"The Lord opens the eyes of the blind. The Lord lifts up those who are bowed down; the Lord loves the righteous. The Lord watches over the strangers; he upholds the orphan and the widow, but the way of the wicked he brings to ruin." [Psalm 146:8-9]
A child's face caught my eye this morning as I stood up at the altar, lifting the bread of Christ and retelling the story of Jesus laying down his life for a world full of such children.
His eyes were piercing, but not hostile at all--they were just looking right through me. And, as it happened, those eyes were staring into me through the glass of the small windows in the doors that lead from the church's narthex and entryway into the sanctuary. Those inner doors were shut, but there were his eyes, the rest of the door obscuring his face and mouth so I could not tell if the boy was smiling or serious from where I stood.
For a moment, I had a hard time processing what my eyes were seeing. Our congregation is of such a size that I know just about everyone on a given Sunday, both their name and their families, and can often at least guess about who visitors or new faces have come with. But I didn't recognize this boy, and I didn't see any other adults with him. All I saw was the face, separated from me by a closed church door. I was "in" and he was "out," and, after all, I had important things to do at the moment, and preachers are so scatterbrained anyhow.

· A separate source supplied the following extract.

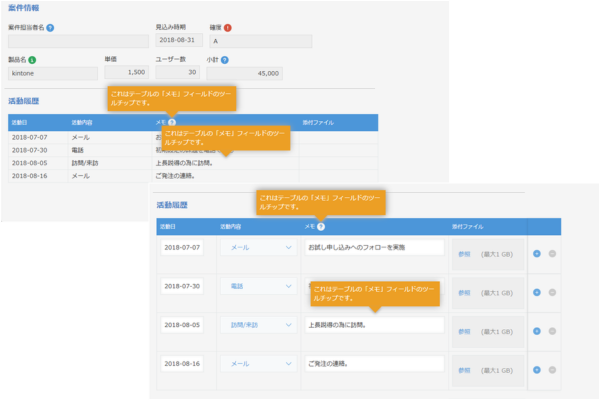The image size is (600, 400).
Task: Expand the 訪問/来訪 activity dropdown
Action: coord(255,325)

Well, it was, as I say, just a moment before my brain could put all these facts together, and I realized that the face looking at me so intently through that little window in the sanctuary door was actually the face of a child on a poster that had just been put up in the narthex of the church. There was no young boy in our church entryway--there was only the picture of a child. But, as it turns out, he was a homeless child. The poster was a notice about National Family Promise Week, a celebration and recognition of the ministry to homeless families (also formerly known as Interfaith Hospitality Network) which we and numerous other congregations in our county support and in which we participate in different ways. And in that moment, the cup of wine now lifted up into the air in my hands, I felt the power of what I was seeing. The face of a homeless child was peering into our sanctuary through closed doors, but his eyes were still staring into mine, as if to remind me that what happens at the altar cannot in the end be separated from the faces of children in the window.
I am glad, strangely enough, that for a moment the poster fooled me and I thought I was looking straight into the gaze of a homeless child. Because it forces me to ask whether our doors are open, or will be open, when the child is really there, and the faces are actually in the room. And it pushes me to see that in the Bible at least, the faces in the window are not ignored, but welcomed in as the beloved of God.
The book of Psalms in the Bible is basically a hymnal--a collection of poetry and songs gathered over a long time that the people of God have used to sing their way through heartaches and triumphs, changes of leadership and times of great fear, praise and lament, and those bittersweet moments of life that are all of the above at once. And when the many song-writers, poets, and lyricists of Israel's past made a list of reasons why they believed their God was great, so often it was because the first saw that God is good. That is to say, they looked to the promise and character of the God who cares for the faces in the window--the face of the stranger (which is what the Bible calls immigrants), the child, the orphan, the widow, and the poor. The reason God is worth praising, these old poets say, is that God's priority is on caring for those who have been forgotten, those who found the church door closed, those who have been turned away, those who look on in need and stare right through us while we try to get along on our way with other things we call "business."
If we are going to talk about how grace heals the world and actually mean anything by those words, we are going to have to follow the pattern of those ancient songs in the middle of your Bible, and see that our worship of God is intrinsically connected to the face of the homeless boy who stares through the window of our sanctuary door. We are going to have to see that "healing the world" does not just mean "MY world," or the "tiny universe I enclose around myself when I shut the door," but it includes all the people, ALL the people, all the PEOPLE, who find themselves on the outside looking in, and whom we are all otherwise likely to reduce to numbers or groups or statistics or not to notice at all.
It may have been accidental that the door in the church was closed yesterday morning. It may have just been some good faithful steward in the church thinking we didn't want to waste energy and heat on a chilly October morning by letting a draft in from the front porch. And it may have been just sheer random coincidence that placed the poster with the formerly homeless boy and the windows of the sanctuary door right in line with my eyes up at the altar. But the God of the Psalms, and of the Bible in general, is not above using seemingly random coincidence to smack us upside the head and get our attention.
Today, let us indeed praise the living God for the divine commitment to graciously healing the world... but then let us open our eyes in the midst of our great thanksgiving to see the faces in the window who are looking to us to show the character of the God whom we praise exactly for caring for such faces of children and widows, of outsiders and immigrants.
Lord Jesus, open our eyes to see your face and the face of those whom you especially care for, right in our path on this day.